**Aim**
Continue the review of the board game Space Alert below, starting right after its final sentence.

**Excerpt provided**
I once terrified a friend after a game of Space Alert. He had never played the game before, but the rest of us had, and we just suffered a frustrating defeat. I may have embellished the memory in my own mind, but I recall slamming my fist down on the table and starting my rant with something like, “we HAVE to communicate better!”
A little while into my rant I looked at everyone’s faces and realized that I was being perceived as a crazy person. Space Alert does that to you.
This masterful design from legendary mythic game designer extraordinaire Vlaada Chvatil undoubtedly has supplied some of the most memorable gaming moments of my life. It’s a cooperative real-time programming game about trying to not die in a space ship.
Dying Is Bad, And Easy
The ship is aptly named the U.S.S. Sitting Duck because you will not be able to do much but sit there and scramble around, trying to fight off enemies coming your way.
The gameplay proper involves managing a hand of cards and trying to program your character’s movement and actions to stop the enemies. At the same time, however, a CD track (also available on an app) shouts out to everyone which enemies are coming.

So if the audio says “4: external threat, blue”, that means that whoever is in charge of managing external threats has to draw the top card of the external threat deck, mark it with a 4 token, and place it near blue (the right-most third of the ship). Then they need to understand the particular traits of that enemy ship and communicate what needs to be done to kill it to the others.

(Word and element location records)
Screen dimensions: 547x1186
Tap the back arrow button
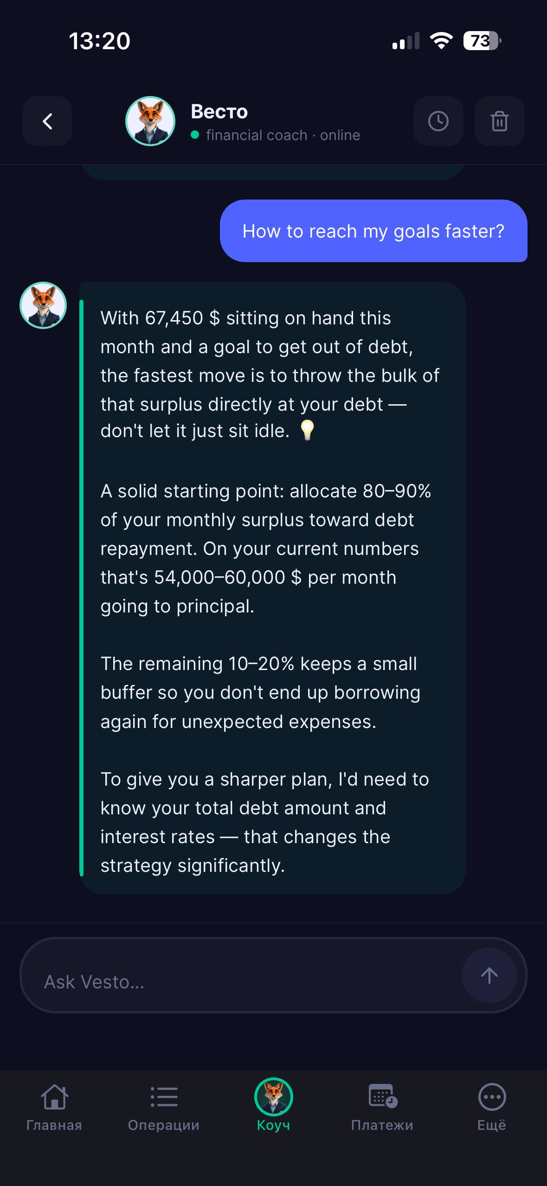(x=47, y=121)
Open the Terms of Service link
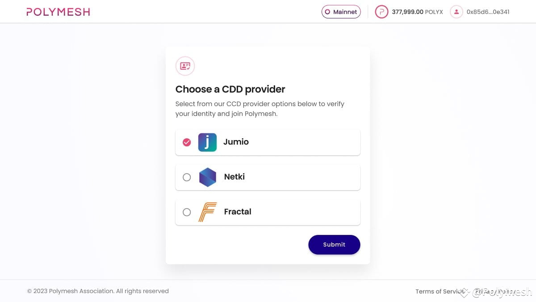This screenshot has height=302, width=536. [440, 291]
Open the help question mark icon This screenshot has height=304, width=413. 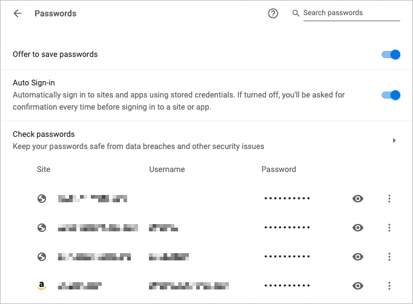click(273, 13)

**Result below**
Another person will need to do the same for internal threats, which can do nasty things like destroy systems in the ship or even kill players. On top of that, there are also serious threats in both the external and internal flavors, which are even more dangerous and perilous than the normal threats.
Vlaada does a neat thing here. Cards that communicate relatively complicated bits of information in a game can sometimes be frustrating. Here they’re used as a means of adjusting the difficulty of the game. Higher-difficulty enemies don’t necessarily have more hit points, armor, or attack power (although they can). Sometimes they’re just more difficult to understand and plan around. Consider the phase fighter, which phases in and out of existence every other turn, or a ship that can only take one point of damage each turn, or a ship that can only take damage if it’s hit by a particular gun that turn. It gets complicated quickly.
Compounding these conundrums is the fact that the ships are also on a track with 2-4 trigger points that will usually cause them to attack (or phase into existence, or switch tracks, or gain armor, etc., etc.), and each of these tracks is randomly assigned each game. So whoever is tasked with communicating the external threats not only needs to understand how the ship itself functions, but how it acts on the particular track it’s on. If you very much want to avoid the “Y” trigger on a particular enemy, you need to quickly calculate on what turn that will happen based on the ship’s speed.
Internal threats can be even more tricky. Sometimes a raiding party will board the ship and move to different segments at the trigger points, before killing a player or destroying part of the ship. Sometimes an entire system will overheat, requiring everyone to frantically smash their fists against it to get it working again, wasting precious time.
Also Dying Is Funny
Sounds frantic, and it is, but this game is absolutely hilarious with the single funniest rulebook ever written. It works too–the humor helps you remember some of the complicated and unintuitive bits of rules that Vlaada is known for. And the book guides you through a very well crafted tutorial where rules and complexities are added when you are ready for them. This tutorial model, done very poorly with Vlaada’s Through The Ages, works perfectly here because each step along the way is actually fun. I remember having a blast going through it all in one evening, and being awe-inspired at how difficult and involved the final rule-set appeared. Now I find that base game a bit too easy.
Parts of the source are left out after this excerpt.